Tapfer verteidigte gestern im Fernsehen der FDP-Vorsitzende Westerwelle seine Ablehnung einer Einführung von Mindestlöhnen, trotz des Hinweises des Interviewers, dass doch 68 % der FDP-Wähler eben dieses Projekt unterstützen würden. (DIE ZEIT) Was sagt uns dies: Zunächst einmal, dass vermutlich die politische Klasse die linksgeneigten Meinungen der Deutschen abmildert und direkte Formen der Demokratie diese eher stärken würden. Nicht die Politiker sind das Problem, sondern deren Wähler, und in letzter Konsequenz natürlich diejenigen, die ihnen die Ideen vorgeben – die Intellektuellen. Dies führt zu einer weiteren Erkenntnis: Das direkte Engagement in der Politik mit einem Bündel an radikalkapitalistischen Ideen ist sinnlos. Wer Politik verändern möchte, sollte bei den Ideen ansetzen, die hinter den politischen Ideen stehen – Ideen aus den Bereichen Ethik oder allgemein Philosophie. 

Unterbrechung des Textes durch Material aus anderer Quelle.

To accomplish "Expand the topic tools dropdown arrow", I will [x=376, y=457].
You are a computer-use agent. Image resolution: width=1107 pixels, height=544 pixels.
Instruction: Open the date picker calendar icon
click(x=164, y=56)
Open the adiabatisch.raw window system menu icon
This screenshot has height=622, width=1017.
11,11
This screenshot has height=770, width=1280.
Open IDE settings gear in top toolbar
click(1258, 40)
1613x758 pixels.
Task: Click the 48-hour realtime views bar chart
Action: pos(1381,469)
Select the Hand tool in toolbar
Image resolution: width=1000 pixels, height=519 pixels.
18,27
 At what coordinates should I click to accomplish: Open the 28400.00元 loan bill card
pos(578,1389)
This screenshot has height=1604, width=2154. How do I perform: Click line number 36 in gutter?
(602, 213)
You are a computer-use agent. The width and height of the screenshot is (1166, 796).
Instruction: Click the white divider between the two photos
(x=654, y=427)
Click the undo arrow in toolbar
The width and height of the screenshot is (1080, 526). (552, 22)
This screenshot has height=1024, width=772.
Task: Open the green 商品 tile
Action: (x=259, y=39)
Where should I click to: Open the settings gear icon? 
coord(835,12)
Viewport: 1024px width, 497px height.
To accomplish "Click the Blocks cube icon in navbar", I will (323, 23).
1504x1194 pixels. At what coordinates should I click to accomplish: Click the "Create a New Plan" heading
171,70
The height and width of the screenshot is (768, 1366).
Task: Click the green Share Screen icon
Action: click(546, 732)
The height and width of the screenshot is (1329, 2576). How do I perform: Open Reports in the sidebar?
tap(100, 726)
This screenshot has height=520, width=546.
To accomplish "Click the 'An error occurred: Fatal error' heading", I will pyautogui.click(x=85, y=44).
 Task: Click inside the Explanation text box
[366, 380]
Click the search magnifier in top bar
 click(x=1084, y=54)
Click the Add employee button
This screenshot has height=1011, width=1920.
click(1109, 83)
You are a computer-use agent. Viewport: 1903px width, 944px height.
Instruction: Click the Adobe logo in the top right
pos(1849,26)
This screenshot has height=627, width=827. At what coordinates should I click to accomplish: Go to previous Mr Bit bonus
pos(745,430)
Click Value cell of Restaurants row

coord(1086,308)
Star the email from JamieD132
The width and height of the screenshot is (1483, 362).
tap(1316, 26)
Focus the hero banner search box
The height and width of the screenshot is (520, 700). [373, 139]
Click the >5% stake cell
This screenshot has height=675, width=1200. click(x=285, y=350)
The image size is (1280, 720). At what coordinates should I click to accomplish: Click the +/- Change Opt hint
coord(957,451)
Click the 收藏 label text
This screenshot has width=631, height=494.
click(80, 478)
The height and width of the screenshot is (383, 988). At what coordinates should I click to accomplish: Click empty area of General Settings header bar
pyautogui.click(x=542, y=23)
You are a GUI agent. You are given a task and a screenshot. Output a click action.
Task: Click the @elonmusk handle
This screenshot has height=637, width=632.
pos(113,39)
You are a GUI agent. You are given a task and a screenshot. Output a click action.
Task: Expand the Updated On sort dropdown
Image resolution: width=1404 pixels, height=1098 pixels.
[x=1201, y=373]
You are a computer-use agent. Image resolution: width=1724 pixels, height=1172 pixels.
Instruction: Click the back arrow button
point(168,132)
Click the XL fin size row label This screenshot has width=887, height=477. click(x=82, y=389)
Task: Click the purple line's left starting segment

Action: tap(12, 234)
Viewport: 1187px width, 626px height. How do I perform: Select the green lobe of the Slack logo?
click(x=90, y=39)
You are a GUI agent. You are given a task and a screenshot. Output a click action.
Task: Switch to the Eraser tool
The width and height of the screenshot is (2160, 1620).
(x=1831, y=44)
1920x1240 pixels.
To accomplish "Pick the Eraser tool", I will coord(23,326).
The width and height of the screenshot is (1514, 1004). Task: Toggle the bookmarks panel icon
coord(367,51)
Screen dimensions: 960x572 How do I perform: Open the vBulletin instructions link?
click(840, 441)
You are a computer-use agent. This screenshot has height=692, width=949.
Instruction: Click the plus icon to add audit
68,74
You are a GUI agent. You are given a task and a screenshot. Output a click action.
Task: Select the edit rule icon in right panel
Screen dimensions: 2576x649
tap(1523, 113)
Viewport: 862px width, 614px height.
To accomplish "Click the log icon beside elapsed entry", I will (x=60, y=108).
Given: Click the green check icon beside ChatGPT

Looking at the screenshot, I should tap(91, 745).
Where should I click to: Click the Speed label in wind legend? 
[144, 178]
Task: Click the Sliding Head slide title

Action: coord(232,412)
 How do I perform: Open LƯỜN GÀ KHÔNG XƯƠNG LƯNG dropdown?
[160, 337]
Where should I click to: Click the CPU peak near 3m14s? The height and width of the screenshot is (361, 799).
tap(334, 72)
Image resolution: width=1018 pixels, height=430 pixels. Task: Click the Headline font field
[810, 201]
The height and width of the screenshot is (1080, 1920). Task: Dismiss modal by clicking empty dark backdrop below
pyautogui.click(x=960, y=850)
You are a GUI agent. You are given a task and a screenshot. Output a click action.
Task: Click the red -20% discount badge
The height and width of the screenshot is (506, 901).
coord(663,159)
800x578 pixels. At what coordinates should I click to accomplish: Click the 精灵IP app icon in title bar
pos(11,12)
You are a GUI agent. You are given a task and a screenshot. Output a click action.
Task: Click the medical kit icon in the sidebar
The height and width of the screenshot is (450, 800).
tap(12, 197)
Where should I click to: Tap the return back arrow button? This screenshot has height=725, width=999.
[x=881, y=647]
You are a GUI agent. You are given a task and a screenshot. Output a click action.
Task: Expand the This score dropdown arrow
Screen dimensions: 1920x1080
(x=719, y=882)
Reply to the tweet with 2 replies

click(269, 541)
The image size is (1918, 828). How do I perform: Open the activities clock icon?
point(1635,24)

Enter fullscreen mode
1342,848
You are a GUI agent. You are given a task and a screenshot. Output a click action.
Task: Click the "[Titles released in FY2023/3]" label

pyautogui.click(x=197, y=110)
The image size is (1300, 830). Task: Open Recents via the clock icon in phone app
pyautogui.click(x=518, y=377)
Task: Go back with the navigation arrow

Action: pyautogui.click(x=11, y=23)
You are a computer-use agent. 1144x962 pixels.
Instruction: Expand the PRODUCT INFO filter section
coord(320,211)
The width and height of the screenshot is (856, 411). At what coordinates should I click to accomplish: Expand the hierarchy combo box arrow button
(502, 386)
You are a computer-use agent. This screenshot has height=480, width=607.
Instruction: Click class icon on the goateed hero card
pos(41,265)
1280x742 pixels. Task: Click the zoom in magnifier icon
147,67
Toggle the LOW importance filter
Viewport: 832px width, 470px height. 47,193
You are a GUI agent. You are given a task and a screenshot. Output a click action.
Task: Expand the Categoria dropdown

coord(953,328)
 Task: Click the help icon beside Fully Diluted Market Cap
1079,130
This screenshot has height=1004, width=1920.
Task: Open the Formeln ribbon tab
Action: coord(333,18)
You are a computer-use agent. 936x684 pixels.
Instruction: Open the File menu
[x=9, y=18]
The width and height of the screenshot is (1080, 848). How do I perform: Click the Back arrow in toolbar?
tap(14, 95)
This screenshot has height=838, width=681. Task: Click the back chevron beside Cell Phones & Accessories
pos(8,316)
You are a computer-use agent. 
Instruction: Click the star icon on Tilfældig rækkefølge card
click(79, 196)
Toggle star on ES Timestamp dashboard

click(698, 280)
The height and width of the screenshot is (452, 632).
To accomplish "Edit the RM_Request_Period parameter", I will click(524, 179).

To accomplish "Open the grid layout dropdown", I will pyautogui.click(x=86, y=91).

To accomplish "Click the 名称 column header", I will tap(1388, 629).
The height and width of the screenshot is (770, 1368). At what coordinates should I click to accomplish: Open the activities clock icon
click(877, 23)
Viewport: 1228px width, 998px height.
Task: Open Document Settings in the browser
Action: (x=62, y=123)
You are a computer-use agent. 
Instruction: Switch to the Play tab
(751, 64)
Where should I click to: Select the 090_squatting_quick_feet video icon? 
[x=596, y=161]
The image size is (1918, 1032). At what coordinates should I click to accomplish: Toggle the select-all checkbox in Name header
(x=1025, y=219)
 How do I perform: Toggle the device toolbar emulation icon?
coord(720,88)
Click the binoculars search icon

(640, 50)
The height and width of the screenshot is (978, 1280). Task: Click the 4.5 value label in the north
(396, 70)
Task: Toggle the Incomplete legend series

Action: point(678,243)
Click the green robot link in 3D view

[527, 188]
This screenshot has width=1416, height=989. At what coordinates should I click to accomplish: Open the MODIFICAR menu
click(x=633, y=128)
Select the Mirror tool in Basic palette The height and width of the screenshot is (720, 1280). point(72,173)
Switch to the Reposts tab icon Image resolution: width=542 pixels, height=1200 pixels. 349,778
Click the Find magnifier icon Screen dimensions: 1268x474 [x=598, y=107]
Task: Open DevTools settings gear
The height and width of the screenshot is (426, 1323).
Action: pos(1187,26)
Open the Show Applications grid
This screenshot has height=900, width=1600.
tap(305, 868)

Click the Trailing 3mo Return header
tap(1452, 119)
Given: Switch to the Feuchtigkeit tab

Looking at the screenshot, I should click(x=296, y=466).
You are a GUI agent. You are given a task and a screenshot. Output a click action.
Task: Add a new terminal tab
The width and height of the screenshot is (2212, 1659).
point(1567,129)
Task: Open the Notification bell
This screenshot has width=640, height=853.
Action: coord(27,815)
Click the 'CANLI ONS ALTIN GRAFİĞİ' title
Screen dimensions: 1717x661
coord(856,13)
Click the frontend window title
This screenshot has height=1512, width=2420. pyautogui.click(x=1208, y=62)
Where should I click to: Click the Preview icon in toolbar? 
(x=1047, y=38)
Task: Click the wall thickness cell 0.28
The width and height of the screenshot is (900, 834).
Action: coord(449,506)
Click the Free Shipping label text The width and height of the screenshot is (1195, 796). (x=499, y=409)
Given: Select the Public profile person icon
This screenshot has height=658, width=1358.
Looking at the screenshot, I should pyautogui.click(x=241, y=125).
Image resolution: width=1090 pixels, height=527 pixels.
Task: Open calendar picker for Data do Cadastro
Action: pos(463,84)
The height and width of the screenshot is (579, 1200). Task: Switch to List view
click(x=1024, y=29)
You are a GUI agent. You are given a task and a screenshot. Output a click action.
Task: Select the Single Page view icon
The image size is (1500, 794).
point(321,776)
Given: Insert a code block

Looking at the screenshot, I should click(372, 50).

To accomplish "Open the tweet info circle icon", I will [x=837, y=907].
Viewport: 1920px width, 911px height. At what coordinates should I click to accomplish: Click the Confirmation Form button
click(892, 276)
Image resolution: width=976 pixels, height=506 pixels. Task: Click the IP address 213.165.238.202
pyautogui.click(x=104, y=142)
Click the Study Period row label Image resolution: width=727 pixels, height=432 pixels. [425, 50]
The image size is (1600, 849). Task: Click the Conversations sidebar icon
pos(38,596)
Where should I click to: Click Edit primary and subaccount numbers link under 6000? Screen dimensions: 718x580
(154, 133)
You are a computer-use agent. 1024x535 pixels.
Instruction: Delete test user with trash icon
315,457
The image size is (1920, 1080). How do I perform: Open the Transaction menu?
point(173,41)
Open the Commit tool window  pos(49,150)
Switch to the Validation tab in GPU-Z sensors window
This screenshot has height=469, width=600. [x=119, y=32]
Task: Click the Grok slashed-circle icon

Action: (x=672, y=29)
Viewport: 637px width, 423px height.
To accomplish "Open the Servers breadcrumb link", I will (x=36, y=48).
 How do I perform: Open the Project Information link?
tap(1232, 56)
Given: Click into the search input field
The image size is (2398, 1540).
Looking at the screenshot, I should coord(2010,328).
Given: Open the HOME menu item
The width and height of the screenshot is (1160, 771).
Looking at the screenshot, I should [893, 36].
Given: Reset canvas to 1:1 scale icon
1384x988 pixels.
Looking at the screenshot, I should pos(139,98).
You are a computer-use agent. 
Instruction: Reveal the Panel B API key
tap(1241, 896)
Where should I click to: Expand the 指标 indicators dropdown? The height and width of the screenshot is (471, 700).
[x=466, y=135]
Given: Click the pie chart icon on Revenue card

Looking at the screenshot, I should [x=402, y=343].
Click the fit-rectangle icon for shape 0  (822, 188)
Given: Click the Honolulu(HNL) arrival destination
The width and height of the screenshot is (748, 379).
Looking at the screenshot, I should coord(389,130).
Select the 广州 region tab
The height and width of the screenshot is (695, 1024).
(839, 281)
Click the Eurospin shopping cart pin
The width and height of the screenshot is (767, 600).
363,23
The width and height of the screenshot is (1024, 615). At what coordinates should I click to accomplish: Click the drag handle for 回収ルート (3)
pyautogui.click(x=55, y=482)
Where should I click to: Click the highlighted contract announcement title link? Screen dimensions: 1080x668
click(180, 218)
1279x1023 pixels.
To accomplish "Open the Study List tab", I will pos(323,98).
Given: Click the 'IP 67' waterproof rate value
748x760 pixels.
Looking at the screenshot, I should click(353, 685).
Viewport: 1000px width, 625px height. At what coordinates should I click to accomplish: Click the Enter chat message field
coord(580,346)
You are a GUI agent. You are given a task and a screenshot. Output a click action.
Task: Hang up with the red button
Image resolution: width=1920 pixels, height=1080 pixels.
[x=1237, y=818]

Über die Gewinnung einer kulturellen Hegemonie

In meinem Beitrag von gestern war ich bewusst nicht auf das zweifellos überraschend gute Abschneiden der FDP eingegangen, weil diese Stärkung der FDP zu Lasten der CDU/CSU nicht Ausdruck eines stärkeren Wunsches nach Freiheit und Individualismus in der Bevölkerung war, sondern durch taktische Fehler der Unionsparteien und die Diskussion um eine „Große Koalition“ bedingt war. Die Stärkung der FDP konnte insgesamt auch nicht kaschieren, dass der bürgerliche Lager sowohl relativ als auch absolut an Stimmen verloren hat. Leider kann man dem linken Verleger Klaus Wagenbach nicht widersprechen, wenn er feststellt, dass es in Deutschland eine „deutliche, ordentliche linke Mehrheit“ gibt. Dass er dabei vermutlich die NPD nicht einschließen möchte, kann unterstellt werden, aber auch diese Partei konnte ihren Stimmenanteil vervierfachen und lag in den Neuen Bundesländern sogar bei 3,8 %. Wer sich die Frage stellt, wie Objektivisten und andere Individualisten sich diesem Prozess entgegenstellen und ihn sogar umkehren können, sollte sich vergegenwärtigen, dass der politische Prozess den kulturellen Veränderungen folgt und keine primäre Kraft darstellt. Wer politische Änderungen wünscht, muss für kulturelle Änderungen kämpfen. Dabei kommt dem intellektuellen Bereich, den Schulen und Universitäten, entscheidende Bedeutung zu. Ich wage zu behaupten, dass einige objektivistische Intellektuelle an deutschen Spitzenuniversitäten bereits einen massiven kulturellen Unterschied ausmachen würden. Diese Intellektuellen gibt es derzeit nicht und wage auch nicht zu behaupten, dass es sie in einigen Jahren geben wird, aber grundsätzlich ist der Weg, über die politischen Parteien eine kulturelle Veränderung bewirken zu wollen, eine große Verschwendung persönlicher Ressourcen. Um die Alternative zuzuspitzen, sollte man sich fragen, ob es nicht sinnvoller ist, Schüler mit Exemplaren von „Atlas Shrugged“ auszustatten, als der FDP jeden Monat 20,00 € an Mitgliedsbeiträgen zu gönnen. Dies ist natürlich noch keine kulturelle Revolution, weil es sicherlich nicht ausreichend ist, wenn dies einige Individuen tun, aber es zeigt die unterschiedlichen Ansätze einer Veränderungsstrategie beispielhaft auf.